**WHAT YOU WILL DO**. Check each line of the data for "Toggle" and select those that have it.

**MATERIAL SHOWN**.
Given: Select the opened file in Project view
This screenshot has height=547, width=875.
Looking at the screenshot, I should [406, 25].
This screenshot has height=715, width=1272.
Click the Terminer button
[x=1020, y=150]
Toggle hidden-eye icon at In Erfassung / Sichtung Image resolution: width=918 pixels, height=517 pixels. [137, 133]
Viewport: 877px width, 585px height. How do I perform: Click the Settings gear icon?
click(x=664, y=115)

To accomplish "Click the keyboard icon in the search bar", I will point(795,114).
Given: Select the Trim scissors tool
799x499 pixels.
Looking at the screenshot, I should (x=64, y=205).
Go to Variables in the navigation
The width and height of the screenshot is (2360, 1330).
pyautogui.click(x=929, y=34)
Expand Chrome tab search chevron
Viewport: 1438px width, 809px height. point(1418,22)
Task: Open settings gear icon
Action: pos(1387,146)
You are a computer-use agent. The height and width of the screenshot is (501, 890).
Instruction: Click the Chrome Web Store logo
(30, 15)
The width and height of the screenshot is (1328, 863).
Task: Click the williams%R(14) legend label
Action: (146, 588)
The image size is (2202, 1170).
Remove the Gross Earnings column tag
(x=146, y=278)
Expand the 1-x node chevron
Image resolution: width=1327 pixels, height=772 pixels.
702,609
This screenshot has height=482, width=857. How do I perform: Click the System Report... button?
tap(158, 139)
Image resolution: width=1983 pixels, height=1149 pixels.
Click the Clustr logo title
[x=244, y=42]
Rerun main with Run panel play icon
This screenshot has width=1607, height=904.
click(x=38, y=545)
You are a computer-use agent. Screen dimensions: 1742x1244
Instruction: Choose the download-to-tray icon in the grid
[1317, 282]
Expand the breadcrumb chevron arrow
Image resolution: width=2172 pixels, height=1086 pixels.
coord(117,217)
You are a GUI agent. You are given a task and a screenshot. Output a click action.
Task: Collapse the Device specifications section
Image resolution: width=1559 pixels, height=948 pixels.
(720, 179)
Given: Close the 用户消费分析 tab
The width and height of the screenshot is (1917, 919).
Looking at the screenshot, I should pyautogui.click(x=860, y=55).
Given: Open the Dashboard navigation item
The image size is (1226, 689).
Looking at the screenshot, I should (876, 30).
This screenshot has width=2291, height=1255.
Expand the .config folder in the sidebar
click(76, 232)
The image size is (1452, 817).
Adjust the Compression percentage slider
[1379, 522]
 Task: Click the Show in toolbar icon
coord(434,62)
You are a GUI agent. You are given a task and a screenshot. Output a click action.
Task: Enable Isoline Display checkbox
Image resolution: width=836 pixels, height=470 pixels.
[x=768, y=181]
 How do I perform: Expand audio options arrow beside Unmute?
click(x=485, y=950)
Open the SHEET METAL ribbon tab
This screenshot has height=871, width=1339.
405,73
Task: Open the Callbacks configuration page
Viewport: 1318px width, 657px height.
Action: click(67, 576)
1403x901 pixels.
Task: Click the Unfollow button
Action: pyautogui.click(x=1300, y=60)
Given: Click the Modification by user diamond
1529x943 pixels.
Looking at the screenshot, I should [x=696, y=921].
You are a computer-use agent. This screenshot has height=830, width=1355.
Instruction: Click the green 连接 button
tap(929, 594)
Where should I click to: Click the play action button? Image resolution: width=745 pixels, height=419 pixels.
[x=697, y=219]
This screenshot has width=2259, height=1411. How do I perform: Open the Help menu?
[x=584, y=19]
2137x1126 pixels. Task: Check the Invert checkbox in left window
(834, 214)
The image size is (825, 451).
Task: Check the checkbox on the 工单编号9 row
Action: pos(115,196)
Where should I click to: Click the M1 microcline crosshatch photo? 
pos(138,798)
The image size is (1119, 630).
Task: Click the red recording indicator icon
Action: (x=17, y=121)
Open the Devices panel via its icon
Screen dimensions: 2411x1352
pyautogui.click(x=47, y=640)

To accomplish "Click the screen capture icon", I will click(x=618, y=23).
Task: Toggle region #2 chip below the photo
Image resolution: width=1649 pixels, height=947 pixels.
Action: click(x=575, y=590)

**ANSWER**.
Toggle hidden-eye icon at In Erfassung / Sichtung Image resolution: width=918 pixels, height=517 pixels. [137, 133]
Task: Toggle region #2 chip below the photo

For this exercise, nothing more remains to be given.